Bejul Somaia, Managing Partner, Lightspeed India Partners LLP, which advises Lightspeed Venture Partners, an early-stage venture capital firm, believes the days of easy money and high valuations for start-ups are over.

This, he feels, is good for the entrepreneurial ecosystem in the long run as the focus will be more on long-term sustainable growth, rather than just “growth, growth, growth”.

“I would say things are cooling down. Capital is becoming scarce. Investors are asking more nuanced questions. The emphasis will shift beyond growth alone to sustainability of growth, differentiation, quality of growth and a lot of those things,” says Somaia.

Lightspeed is an early-stage venture capital firm with a total of $3 billion under management. It invests in the US, India, Israel and China.

He draws attention to media reports of companies laying off staff or shutting down operations in some cities and says, “this is a function of the increased focus and belt-tightening that happens because capital is getting tighter.” He adds that this cooling down is happening across geographies. And, in each case, the reasons are different.

China’s effect

According to him, a lot of the froth and excitement that happened in India and some of the cooling-off are linked to what is happening in China. For many investors, India represents that world’s next big Internet market. And much of the early-stage investment activity in India is correlated with value creation in similar areas in China. So, what happens in China impact India, even though nothing has fundamentally changed here. When sentiment starts to turn a little negative, investors typically start seeing more risk. You have these cycles where greed exceeds fear and you have cycles where fear exceeds greed.

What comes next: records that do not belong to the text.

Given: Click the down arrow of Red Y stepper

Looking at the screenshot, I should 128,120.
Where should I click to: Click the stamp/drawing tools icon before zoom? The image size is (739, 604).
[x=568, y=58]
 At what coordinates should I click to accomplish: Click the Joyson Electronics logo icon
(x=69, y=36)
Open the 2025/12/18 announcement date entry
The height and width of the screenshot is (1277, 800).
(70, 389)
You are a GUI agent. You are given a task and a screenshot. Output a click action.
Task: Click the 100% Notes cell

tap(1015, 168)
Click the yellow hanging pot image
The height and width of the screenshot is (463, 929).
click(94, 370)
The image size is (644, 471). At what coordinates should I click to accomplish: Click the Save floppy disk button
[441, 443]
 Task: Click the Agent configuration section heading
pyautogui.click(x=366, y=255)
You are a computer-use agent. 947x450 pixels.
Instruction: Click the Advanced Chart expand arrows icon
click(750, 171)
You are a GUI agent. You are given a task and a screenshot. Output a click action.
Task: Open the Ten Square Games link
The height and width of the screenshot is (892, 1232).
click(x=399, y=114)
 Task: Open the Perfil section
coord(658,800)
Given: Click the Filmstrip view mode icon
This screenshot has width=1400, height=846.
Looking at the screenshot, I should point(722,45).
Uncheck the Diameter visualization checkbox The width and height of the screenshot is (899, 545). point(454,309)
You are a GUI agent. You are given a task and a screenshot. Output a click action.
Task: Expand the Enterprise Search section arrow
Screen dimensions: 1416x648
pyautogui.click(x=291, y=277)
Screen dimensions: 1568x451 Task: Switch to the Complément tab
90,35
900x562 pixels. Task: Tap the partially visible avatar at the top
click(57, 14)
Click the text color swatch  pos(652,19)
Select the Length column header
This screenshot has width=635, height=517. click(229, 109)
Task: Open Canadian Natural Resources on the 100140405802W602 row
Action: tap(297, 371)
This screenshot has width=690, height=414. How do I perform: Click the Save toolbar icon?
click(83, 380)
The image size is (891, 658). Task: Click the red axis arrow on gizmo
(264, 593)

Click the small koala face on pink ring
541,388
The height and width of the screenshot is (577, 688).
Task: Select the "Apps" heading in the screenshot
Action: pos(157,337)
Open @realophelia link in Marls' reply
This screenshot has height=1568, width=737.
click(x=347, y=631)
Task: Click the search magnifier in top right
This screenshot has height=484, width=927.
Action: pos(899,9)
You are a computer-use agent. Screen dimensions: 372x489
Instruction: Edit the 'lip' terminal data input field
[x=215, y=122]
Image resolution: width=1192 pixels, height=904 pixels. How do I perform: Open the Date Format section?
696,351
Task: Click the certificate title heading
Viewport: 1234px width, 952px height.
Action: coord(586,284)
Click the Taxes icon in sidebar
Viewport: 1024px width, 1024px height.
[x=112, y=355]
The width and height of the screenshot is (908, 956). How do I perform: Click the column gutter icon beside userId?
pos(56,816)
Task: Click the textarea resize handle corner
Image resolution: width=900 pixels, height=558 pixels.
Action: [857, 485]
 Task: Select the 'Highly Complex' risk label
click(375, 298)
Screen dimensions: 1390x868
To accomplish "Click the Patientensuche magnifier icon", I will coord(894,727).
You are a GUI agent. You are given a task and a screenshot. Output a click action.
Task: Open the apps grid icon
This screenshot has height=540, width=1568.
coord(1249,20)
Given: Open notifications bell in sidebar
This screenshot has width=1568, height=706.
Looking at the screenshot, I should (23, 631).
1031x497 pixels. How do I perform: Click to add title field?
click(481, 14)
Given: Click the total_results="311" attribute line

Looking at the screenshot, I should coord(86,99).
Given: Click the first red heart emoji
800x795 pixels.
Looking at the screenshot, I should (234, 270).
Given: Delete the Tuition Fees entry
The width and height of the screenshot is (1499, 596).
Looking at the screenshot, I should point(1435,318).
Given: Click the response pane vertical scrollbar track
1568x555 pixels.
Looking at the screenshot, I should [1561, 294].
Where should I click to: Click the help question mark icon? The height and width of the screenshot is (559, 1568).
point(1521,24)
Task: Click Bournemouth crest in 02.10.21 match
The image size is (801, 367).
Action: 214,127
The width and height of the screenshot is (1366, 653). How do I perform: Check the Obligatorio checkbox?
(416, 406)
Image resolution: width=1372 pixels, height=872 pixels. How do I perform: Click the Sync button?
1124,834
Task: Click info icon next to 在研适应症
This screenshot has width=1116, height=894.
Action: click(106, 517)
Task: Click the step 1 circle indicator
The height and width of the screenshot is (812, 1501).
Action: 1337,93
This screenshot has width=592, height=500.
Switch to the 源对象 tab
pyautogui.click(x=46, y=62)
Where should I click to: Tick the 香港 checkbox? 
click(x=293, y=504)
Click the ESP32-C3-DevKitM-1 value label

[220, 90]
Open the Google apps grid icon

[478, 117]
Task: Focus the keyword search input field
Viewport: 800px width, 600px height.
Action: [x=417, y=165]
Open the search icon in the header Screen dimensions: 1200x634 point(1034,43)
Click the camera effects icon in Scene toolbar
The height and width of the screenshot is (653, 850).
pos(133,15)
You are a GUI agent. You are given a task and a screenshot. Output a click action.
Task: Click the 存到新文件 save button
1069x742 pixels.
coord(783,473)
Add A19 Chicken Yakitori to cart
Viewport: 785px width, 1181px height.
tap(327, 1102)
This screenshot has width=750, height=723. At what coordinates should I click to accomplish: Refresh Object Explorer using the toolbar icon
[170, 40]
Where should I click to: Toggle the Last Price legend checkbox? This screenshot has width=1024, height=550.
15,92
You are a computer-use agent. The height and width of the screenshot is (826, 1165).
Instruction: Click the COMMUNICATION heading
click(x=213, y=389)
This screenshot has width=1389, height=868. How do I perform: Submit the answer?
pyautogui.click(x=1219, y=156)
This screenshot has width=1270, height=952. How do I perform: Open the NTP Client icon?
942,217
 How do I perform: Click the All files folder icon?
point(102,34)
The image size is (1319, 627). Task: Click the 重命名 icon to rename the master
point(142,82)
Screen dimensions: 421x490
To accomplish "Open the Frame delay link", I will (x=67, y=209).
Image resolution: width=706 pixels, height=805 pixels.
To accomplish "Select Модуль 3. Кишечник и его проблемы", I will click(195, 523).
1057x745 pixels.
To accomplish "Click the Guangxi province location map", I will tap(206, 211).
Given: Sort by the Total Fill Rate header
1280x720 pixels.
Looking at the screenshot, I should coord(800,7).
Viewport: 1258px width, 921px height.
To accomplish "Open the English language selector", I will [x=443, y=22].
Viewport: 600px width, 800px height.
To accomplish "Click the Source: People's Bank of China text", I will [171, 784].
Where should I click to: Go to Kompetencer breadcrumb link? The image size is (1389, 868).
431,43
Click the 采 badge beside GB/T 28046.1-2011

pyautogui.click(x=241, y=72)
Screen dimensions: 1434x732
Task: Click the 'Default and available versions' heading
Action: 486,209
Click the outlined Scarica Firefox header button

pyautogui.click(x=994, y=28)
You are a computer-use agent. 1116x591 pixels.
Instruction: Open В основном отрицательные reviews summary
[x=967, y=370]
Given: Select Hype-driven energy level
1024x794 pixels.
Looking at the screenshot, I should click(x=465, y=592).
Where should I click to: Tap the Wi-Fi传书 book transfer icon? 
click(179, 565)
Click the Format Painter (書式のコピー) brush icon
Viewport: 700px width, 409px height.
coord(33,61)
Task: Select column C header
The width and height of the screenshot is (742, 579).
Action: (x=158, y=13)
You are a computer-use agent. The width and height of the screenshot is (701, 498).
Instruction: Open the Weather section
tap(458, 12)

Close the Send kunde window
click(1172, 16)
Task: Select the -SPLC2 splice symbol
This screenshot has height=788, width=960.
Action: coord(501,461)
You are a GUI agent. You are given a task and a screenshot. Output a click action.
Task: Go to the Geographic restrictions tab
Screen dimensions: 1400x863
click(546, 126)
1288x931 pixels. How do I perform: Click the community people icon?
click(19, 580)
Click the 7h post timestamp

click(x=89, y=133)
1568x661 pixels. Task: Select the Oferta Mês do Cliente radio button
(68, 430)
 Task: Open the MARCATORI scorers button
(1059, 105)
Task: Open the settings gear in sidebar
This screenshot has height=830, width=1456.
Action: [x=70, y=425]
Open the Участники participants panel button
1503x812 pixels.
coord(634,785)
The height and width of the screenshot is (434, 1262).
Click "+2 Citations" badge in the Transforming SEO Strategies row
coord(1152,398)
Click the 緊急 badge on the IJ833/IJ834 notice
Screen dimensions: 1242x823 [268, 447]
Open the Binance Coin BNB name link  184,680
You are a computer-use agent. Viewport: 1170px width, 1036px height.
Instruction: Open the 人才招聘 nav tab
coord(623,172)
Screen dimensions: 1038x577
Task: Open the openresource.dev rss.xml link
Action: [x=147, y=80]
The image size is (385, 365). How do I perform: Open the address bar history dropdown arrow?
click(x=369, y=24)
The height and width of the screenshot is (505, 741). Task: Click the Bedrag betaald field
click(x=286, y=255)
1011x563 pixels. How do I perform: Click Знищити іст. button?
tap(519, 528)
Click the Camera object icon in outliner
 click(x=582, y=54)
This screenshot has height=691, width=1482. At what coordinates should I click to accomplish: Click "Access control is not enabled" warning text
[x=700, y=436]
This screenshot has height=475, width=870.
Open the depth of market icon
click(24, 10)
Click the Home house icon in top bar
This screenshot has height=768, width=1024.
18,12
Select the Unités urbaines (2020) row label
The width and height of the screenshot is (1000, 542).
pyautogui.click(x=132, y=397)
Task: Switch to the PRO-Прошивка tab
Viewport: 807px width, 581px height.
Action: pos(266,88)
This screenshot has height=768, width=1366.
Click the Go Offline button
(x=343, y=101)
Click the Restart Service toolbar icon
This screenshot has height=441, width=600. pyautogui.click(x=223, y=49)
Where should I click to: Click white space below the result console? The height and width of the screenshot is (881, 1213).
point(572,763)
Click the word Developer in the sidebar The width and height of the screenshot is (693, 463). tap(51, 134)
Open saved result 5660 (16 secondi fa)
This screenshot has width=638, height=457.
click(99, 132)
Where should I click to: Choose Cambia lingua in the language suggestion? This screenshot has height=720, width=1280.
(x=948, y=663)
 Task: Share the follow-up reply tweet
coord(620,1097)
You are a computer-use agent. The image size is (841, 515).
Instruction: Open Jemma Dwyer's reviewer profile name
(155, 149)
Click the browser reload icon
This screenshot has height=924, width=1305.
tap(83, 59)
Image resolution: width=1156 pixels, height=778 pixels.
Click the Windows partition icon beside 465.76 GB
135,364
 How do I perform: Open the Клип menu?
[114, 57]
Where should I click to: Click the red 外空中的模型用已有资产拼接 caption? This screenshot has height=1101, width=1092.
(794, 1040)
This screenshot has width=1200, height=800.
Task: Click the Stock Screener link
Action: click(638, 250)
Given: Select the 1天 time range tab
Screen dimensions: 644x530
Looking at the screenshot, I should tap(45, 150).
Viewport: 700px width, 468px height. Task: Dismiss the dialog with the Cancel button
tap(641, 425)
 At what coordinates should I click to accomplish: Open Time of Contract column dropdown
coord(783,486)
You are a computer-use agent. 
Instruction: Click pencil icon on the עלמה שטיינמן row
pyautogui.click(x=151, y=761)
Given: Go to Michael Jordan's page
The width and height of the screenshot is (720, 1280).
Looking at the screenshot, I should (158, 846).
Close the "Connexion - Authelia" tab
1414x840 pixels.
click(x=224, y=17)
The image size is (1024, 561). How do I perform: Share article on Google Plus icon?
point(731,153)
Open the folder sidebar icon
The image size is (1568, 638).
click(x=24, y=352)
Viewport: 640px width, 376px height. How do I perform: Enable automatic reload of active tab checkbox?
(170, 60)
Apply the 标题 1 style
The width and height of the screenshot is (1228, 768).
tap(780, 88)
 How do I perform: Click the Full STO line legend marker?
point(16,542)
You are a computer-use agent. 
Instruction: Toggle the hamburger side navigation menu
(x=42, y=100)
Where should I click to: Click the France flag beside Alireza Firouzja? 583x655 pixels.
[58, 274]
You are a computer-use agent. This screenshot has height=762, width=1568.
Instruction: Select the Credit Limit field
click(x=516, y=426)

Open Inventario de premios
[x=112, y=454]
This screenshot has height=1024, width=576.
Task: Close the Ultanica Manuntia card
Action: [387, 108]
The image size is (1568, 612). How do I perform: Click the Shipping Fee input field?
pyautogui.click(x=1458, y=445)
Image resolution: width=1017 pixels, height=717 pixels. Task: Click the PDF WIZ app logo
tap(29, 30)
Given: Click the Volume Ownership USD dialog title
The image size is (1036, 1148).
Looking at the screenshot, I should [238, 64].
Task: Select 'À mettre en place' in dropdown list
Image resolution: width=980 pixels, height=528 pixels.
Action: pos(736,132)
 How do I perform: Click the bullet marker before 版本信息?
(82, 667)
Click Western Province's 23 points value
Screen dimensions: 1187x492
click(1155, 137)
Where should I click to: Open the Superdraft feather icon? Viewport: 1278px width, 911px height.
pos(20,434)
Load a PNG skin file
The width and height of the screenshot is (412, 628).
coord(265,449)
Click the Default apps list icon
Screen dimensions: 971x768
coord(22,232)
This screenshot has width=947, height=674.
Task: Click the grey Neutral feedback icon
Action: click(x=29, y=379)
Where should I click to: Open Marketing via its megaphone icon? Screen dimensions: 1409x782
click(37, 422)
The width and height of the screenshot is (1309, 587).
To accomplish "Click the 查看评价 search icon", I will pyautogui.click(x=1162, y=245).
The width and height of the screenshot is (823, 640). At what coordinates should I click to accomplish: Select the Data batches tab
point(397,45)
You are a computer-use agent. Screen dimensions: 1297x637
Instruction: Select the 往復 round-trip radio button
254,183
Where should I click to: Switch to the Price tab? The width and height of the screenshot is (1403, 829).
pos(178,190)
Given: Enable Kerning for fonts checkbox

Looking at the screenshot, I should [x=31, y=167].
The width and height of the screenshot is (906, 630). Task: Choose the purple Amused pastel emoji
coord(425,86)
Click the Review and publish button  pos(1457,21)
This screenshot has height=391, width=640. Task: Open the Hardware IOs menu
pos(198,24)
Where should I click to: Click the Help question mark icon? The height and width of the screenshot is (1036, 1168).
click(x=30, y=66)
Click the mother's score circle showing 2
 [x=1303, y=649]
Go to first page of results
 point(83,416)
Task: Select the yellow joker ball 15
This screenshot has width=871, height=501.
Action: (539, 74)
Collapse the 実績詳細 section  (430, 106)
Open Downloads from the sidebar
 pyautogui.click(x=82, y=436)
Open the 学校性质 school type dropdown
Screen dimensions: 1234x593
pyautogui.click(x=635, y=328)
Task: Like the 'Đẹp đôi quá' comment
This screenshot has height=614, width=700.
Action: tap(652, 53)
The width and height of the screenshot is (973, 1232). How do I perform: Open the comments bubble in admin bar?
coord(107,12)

“I would say we are moving from a cycle where capital was relatively freely available to one where sentiment just begins to become a little bit negative and that, therefore, impacts how the community behaves,” he says.

Somaia draws the analogy of someone wanting to invest in real estate as property prices seem to be going up and the sector seems attractive. Because of a perception that there is ‘easy money’ to be made, more people invest in property. At some point, there is a property glut because of which sellers are unable to sell at their desired price. For sometime, till that excess inventory in the market gets worked out of the system, prices remain depressed and liquidity is not available. This happens in every industry, especially those that are cyclical such as steel, cement and sugar. It is the cyclicality of an industry. It just happens to be the case with the venture and start-up industry now.

Even in this kind of a situation, Somaia sees a silver lining. “In all of this, what I think is very positive is the underlying trend-lines are as strong as they have ever been.”

Consumer adoption of technology, mobile phone penetration, data usage and penetration, quality of entrepreneurs, all these are just going in one direction. “I am actually very happy that there is a relative cooling down because underlying all of this, the opportunity hasn’t changed. There will be more focus on sustainability and differentiation, there will be more focus on the right things, including companies that are long-term sustainable rather than growth, growth, growth,” he emphasises.

Business strategy

On Lightspeed’s strategy, he says the Indian arm can draw from the global pool, but it recently raised a $135 million dedicated fund for early-stage investments in India, its first for the country. The VC firm is partial to sectors that have a strong technology focus or are technology enabled. Its preferred sectors are consumer technology, enterprise tech, mobile, financial technology and payments.

Across multiple rounds, Lightspeed can invest anything from $2 million to $25 million for a significant minority stake, with the sweet spot being 20-25 per cent.